The argument in favor of abortion regarding whether or not a child should be born at all if he has no arms and half a spine always arises in discussions on the topic of abortion, yet I would like to see exactly what portion of abortions are actually undergone for that purpose. How does portion compare with the portion that are performed because people, both teens and adults, decide to play around and don't want to face the consequences of their actions?
When my mother was pregnant with her youngest child she was in her early forties. It was a high-risk pregnancy and the baby she was carrying had a high risk of possible disabilities, including a high risk of Down syndrome. I overheard a conversation she had with my father where she said she would probably abort the fetus if amniocentesis turned up positive.

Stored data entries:

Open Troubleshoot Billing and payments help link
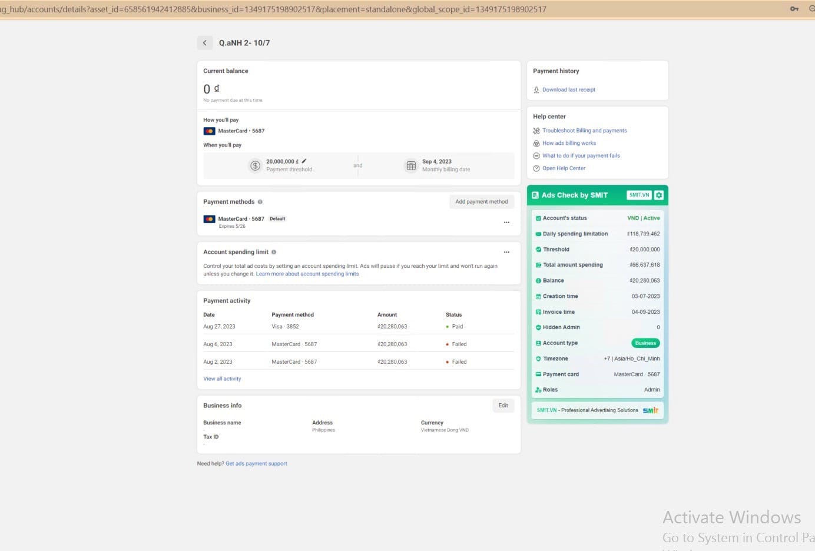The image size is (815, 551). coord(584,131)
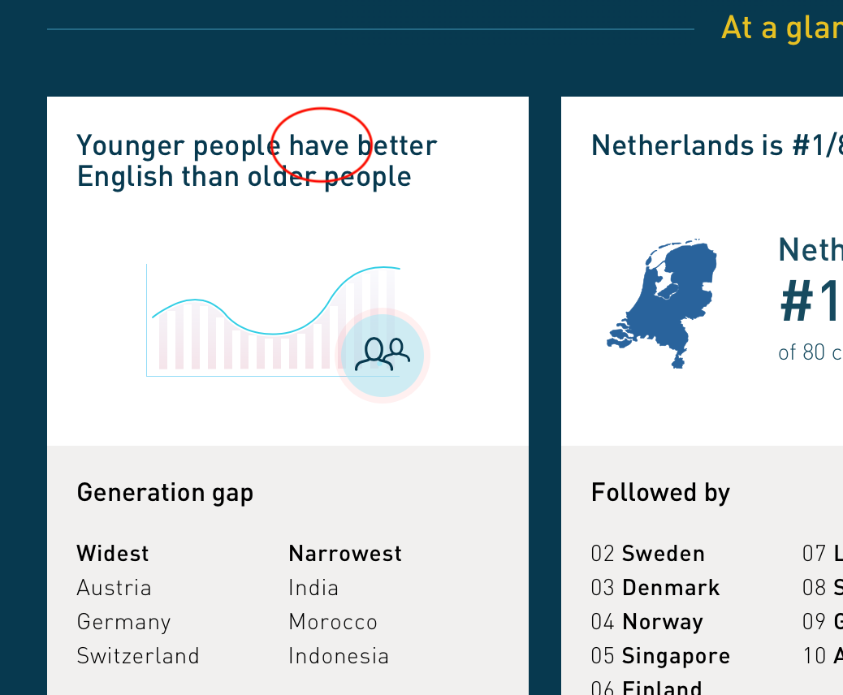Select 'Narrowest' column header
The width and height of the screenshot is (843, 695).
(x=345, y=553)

--

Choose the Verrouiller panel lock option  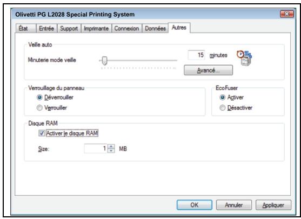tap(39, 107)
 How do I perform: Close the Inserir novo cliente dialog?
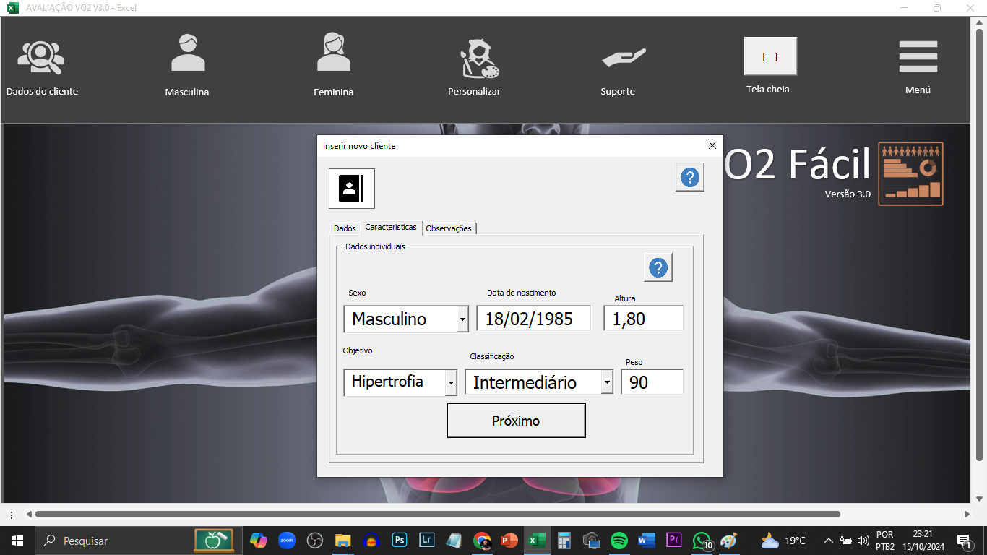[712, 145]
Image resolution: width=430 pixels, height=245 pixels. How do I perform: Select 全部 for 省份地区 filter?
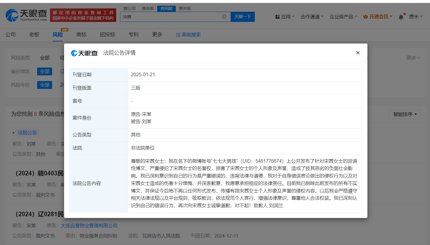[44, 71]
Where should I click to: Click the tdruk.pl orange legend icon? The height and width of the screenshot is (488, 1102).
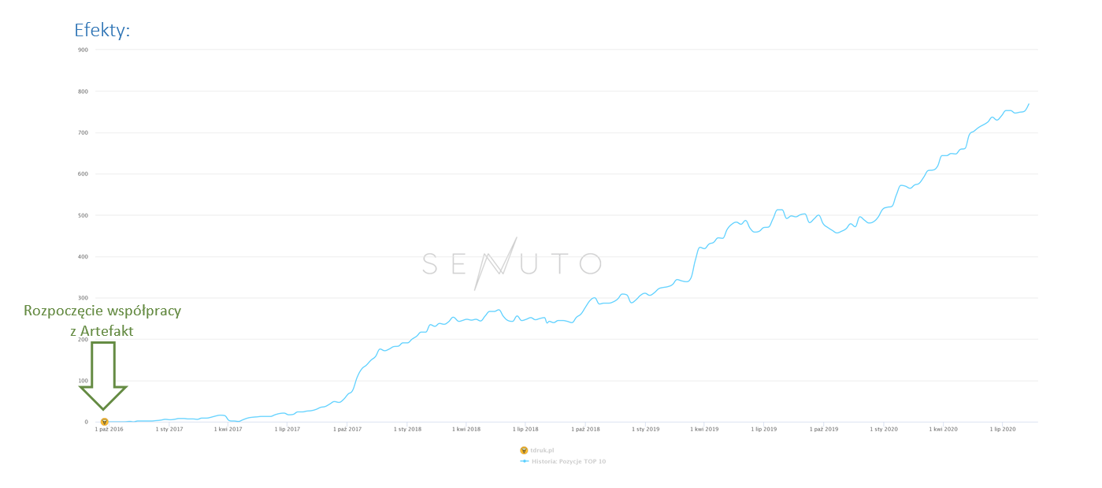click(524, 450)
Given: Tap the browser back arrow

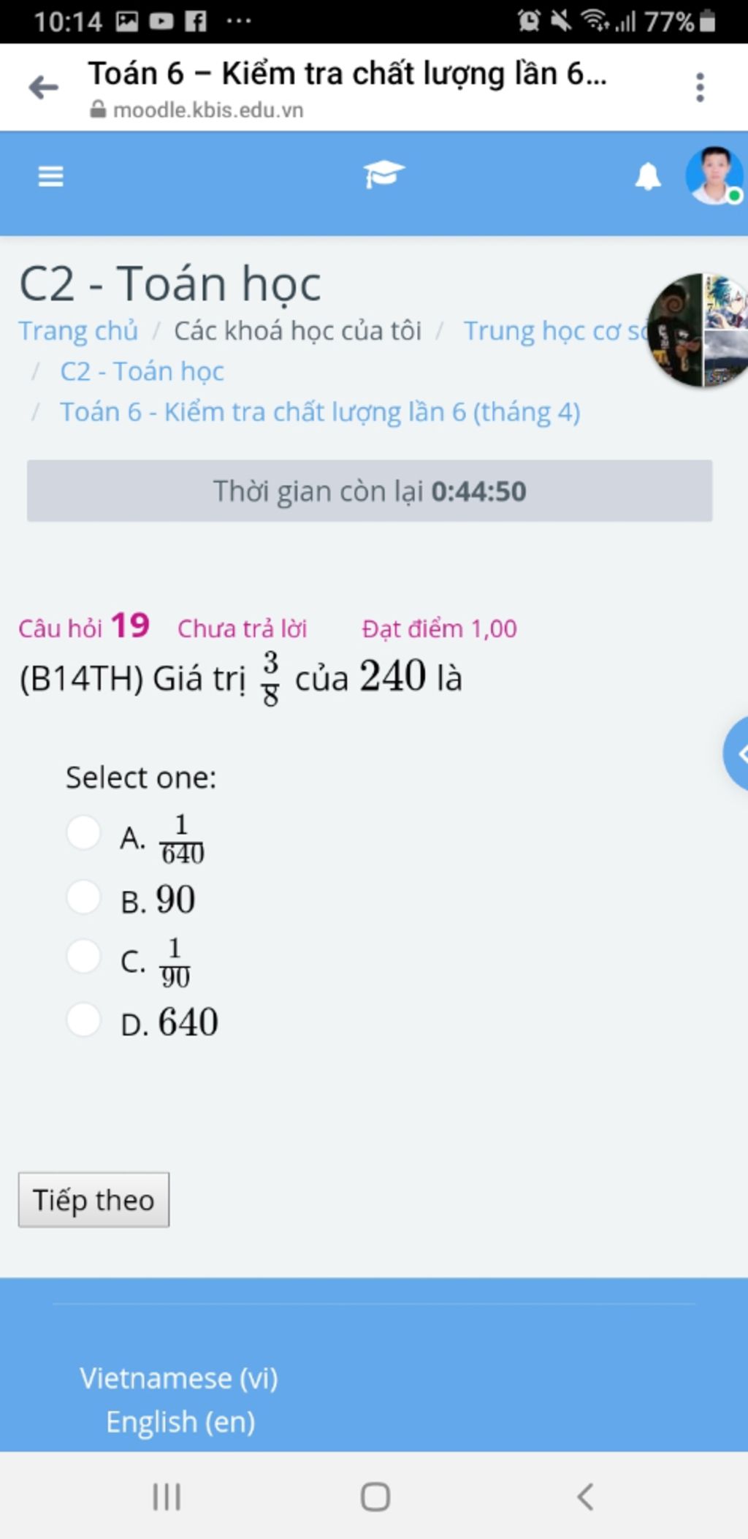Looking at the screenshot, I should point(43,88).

Required work:
[A] For each statement below, state whether it agrees with the text on abortion, answering yes or no and quoting the deciding words from the text: (i) The mother was in her early forties when pregnant with her youngest child. (ii) The writer heard about the mother's intentions in a conversation addressed directly to the writer. (iii) The pregnancy with the youngest child was described as low-risk.
[B] Reproduce the portion of the text on abortion starting with "The argument in" and going on through "turned up positive.".

Exercise answers:
[A]
(i) Yes: "When my mother was pregnant with her youngest child she was in her early forties."
(ii) No: "I overheard a conversation she had with my father"
(iii) No: "It was a high-risk pregnancy"

[B]
The argument in favor of abortion regarding whether or not a child should be born at all if he has no arms and half a spine always arises in discussions on the topic of abortion, yet I would like to see exactly what portion of abortions are actually undergone for that purpose. How does portion compare with the portion that are performed because people, both teens and adults, decide to play around and don't want to face the consequences of their actions?
When my mother was pregnant with her youngest child she was in her early forties. It was a high-risk pregnancy and the baby she was carrying had a high risk of possible disabilities, including a high risk of Down syndrome. I overheard a conversation she had with my father where she said she would probably abort the fetus if amniocentesis turned up positive.